━━━━━ Texto proporcionado ━━━━━
D. La “espiritualidad de la comunión” en nuestros días
La exhortación apostólica Vita consecrata (1996), que menciona la comunión en noventa y cinco
ocasiones, será el primer texto en hablar expresamente de una “espiritualidad de la comunión” y
continuará profundizando el de “comunión misionera”, presente ya en la exhortación apostólica
Christifideles laici41.
Podríamos definir esta “espiritualidad de la comunión” como «un modo de pensar, decir y
obrar, que hace crecer la Iglesia en hondura y en extensión»42. «Más aun, la comunión genera
comunión y se configura esencialmente como comunión misionera»43. En un mundo que vive en
una realidad de división y discordia (individualismo, destrucción de la familia y de la sociedad), se
presenta la comunión como un camino liberador frente a la esclavitud del pecado. El anhelo de
comunión es un claro signo de los tiempos, no sólo para la Iglesia, sino también para el mundo.
Será punto de unión entre ambos: una Iglesia llamada a ser testimonio de comunión, a imagen de
Dios uno y trino; y un mundo que la busca con vehemencia.
━━━━━ Registros del conjunto ━━━━━
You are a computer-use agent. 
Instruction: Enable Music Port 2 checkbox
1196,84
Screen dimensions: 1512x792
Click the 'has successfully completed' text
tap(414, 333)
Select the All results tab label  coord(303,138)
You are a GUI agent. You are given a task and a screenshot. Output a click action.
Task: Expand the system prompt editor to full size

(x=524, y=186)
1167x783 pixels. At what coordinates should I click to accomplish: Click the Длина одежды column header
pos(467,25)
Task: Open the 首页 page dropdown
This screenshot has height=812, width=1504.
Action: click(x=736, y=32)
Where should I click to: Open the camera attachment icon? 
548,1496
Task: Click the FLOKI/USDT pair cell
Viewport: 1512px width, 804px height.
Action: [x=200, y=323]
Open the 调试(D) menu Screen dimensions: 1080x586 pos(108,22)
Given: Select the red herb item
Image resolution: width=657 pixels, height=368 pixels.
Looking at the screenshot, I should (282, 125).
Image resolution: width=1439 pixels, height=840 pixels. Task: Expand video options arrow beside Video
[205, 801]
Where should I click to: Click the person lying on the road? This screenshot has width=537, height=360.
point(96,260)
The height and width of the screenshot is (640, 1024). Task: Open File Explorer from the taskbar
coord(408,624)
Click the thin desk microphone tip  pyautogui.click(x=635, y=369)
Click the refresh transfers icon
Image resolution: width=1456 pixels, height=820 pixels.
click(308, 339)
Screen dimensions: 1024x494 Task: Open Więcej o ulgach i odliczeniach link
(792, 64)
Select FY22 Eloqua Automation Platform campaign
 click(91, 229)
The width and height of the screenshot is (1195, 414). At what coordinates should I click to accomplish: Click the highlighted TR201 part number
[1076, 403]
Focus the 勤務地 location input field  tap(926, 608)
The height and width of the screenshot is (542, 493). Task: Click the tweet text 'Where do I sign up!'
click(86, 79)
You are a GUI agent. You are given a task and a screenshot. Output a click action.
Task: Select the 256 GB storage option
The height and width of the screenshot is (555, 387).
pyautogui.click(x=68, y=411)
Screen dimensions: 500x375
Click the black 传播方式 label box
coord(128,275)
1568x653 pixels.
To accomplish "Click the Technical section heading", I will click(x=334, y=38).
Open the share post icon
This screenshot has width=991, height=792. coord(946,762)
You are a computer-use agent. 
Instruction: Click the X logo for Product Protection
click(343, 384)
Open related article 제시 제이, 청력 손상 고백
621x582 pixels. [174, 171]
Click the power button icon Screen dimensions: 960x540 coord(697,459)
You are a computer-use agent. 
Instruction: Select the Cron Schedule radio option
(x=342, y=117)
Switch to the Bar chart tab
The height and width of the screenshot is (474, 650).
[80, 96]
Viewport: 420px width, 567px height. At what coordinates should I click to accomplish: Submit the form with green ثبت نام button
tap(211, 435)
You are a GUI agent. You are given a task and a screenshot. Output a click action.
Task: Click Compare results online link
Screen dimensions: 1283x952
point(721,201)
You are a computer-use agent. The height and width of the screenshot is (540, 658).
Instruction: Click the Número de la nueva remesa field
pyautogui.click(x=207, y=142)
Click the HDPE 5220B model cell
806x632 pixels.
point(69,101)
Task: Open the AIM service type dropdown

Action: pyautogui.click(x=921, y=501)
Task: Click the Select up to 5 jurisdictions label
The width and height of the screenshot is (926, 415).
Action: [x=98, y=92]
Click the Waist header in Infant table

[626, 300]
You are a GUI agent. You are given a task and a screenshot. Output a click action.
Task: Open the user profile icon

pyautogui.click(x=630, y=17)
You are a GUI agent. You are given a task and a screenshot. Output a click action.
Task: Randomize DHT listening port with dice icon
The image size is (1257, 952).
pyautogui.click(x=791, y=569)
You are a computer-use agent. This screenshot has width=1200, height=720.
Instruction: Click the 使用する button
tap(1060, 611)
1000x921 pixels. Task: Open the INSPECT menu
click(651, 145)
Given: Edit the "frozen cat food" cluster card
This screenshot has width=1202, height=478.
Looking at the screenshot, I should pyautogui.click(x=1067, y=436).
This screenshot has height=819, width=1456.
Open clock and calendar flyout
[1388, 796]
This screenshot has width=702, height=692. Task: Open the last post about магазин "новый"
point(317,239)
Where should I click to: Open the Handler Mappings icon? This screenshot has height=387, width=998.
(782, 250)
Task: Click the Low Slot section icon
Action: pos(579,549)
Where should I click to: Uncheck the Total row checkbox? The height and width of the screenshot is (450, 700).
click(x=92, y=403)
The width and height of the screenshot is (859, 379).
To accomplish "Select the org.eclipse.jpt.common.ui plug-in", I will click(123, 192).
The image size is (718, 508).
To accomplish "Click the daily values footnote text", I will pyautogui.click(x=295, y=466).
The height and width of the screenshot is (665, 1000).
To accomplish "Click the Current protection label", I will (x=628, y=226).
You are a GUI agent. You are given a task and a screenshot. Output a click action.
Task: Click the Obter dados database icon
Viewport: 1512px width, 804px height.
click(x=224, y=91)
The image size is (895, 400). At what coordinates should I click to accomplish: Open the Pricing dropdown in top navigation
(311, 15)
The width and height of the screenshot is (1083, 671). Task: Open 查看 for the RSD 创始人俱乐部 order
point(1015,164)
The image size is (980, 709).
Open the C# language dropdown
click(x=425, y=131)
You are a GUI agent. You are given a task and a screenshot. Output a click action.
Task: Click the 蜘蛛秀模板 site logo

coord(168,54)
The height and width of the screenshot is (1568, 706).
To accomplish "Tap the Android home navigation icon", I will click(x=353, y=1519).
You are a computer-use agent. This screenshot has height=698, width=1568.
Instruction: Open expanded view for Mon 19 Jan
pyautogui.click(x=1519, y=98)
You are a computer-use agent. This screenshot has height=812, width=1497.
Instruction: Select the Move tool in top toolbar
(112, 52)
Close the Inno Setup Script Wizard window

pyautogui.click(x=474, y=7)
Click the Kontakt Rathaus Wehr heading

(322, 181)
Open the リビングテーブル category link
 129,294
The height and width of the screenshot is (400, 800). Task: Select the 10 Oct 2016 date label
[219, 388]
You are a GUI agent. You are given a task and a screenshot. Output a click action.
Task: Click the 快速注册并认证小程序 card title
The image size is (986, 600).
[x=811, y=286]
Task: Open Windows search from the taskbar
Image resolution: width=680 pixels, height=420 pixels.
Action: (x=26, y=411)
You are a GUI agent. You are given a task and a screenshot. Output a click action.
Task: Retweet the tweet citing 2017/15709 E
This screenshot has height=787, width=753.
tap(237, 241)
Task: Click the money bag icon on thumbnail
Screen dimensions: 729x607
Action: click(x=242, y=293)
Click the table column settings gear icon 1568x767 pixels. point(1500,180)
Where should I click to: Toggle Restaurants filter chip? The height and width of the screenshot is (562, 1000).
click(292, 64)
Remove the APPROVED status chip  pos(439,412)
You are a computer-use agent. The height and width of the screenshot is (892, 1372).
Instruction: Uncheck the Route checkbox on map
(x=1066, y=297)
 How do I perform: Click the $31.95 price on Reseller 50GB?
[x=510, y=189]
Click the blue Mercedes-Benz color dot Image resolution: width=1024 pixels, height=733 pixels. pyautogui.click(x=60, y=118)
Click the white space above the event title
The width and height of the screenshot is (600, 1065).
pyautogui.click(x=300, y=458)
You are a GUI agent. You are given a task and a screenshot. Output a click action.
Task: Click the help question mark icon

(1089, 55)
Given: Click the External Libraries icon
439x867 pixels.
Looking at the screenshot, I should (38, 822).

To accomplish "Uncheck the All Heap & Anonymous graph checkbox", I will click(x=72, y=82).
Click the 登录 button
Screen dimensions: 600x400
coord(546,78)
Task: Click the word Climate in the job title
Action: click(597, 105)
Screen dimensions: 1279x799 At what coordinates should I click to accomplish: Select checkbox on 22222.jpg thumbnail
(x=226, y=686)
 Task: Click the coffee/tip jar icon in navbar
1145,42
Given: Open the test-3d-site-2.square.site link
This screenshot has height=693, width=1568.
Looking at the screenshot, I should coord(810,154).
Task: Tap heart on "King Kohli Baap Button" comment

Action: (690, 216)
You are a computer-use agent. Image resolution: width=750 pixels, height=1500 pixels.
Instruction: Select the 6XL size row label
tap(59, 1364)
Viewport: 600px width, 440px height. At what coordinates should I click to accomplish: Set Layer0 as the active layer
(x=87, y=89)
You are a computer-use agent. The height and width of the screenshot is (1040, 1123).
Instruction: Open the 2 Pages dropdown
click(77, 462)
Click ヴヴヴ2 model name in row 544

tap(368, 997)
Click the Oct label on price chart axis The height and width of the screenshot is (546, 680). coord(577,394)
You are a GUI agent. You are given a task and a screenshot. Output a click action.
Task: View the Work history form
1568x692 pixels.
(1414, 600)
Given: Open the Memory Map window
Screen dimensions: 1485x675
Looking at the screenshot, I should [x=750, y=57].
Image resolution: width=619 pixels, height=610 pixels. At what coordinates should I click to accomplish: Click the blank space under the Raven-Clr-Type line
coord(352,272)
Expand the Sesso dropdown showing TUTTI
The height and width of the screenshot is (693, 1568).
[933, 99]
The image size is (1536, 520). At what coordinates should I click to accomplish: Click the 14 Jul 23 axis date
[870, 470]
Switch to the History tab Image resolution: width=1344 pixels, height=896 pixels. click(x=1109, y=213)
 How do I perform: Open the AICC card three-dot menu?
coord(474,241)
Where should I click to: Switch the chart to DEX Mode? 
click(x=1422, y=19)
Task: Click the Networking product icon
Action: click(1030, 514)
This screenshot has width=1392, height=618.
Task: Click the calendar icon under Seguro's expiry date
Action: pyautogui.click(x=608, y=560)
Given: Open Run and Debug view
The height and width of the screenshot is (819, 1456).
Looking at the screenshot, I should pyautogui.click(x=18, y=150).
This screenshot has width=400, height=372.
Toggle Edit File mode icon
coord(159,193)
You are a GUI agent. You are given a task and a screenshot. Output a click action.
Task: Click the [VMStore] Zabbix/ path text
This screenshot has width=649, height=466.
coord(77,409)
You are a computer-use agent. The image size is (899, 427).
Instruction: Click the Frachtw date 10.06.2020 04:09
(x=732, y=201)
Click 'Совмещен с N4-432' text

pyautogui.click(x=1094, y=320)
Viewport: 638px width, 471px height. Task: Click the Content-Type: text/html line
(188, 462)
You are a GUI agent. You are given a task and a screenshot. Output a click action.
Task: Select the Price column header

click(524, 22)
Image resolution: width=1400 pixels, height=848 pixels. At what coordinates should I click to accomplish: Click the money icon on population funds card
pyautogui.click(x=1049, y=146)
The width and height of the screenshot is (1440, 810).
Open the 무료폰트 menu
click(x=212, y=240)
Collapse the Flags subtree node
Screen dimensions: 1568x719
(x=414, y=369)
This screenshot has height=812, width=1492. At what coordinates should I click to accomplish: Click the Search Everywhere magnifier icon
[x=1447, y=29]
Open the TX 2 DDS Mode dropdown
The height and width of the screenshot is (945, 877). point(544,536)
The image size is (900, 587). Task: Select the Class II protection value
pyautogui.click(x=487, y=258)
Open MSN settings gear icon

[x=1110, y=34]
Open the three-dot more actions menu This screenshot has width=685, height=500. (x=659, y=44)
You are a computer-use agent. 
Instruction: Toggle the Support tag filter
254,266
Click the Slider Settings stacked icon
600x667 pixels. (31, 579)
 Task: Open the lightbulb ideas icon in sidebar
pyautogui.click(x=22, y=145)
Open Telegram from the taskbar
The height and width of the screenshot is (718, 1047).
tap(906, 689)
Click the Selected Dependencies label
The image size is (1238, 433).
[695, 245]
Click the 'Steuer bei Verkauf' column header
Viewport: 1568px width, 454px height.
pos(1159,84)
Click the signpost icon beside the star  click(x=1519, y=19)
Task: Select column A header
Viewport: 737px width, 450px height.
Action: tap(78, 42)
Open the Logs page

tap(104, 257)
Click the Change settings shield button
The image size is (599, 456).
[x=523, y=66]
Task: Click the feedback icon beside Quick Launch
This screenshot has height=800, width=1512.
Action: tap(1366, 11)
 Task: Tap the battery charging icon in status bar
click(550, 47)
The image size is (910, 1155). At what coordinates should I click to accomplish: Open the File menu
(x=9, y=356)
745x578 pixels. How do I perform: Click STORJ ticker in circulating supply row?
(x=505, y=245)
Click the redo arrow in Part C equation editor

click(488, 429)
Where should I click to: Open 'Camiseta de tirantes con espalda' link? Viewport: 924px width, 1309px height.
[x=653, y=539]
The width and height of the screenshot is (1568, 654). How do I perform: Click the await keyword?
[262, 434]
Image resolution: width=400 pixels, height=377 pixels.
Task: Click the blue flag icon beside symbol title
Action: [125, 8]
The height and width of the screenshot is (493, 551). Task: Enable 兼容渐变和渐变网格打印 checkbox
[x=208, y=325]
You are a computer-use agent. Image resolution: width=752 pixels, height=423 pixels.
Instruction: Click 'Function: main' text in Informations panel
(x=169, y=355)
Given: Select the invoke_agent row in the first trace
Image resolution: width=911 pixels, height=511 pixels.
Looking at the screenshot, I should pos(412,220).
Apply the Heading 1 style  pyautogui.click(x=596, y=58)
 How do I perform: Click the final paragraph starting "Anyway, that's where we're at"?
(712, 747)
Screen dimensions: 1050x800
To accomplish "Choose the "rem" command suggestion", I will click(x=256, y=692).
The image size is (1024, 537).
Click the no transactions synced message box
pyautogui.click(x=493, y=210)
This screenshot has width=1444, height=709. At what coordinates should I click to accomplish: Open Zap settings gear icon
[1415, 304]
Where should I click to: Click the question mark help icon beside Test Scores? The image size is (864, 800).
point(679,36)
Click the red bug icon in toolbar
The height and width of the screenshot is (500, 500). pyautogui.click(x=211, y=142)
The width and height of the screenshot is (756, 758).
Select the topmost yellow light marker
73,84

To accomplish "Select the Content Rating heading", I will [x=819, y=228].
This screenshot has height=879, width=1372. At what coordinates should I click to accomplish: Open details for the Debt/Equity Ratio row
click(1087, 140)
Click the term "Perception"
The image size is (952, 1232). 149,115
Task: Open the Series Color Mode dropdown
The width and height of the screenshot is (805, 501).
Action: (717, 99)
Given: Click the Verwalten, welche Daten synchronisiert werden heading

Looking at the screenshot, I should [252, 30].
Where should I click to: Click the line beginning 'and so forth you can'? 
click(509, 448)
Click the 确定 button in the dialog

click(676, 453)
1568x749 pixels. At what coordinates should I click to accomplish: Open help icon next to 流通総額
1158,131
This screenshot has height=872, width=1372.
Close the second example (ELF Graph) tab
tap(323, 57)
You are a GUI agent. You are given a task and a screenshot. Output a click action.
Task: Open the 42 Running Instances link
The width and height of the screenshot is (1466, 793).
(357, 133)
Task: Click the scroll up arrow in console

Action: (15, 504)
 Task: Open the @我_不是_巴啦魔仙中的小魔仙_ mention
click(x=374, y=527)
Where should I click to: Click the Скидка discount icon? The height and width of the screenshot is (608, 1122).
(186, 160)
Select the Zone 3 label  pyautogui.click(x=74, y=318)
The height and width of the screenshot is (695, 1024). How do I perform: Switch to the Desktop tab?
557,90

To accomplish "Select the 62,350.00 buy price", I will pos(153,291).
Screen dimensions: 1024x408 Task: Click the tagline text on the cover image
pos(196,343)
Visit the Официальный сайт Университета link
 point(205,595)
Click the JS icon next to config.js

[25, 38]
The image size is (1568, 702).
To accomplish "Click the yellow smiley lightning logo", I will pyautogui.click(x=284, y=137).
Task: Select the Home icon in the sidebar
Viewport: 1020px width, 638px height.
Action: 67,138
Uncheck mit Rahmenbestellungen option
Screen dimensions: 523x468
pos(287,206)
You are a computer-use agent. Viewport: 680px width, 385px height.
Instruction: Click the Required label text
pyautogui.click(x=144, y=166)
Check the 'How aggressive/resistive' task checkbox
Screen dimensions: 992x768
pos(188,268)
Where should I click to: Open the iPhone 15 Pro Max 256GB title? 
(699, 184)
━━━━━
▶ **Enunciado del ejercicio**
Reescriba el fragmento del texto sobre la espiritualidad de la comunión desde "Será punto de" hasta "busca con vehemencia.", sustituyendo "vehemencia" por "intensidad". No se requiere el material para resolver lo que se pide.

▶ **Ejercicio resuelto**
Será punto de unión entre ambos: una Iglesia llamada a ser testimonio de comunión, a imagen de
Dios uno y trino; y un mundo que la busca con intensidad.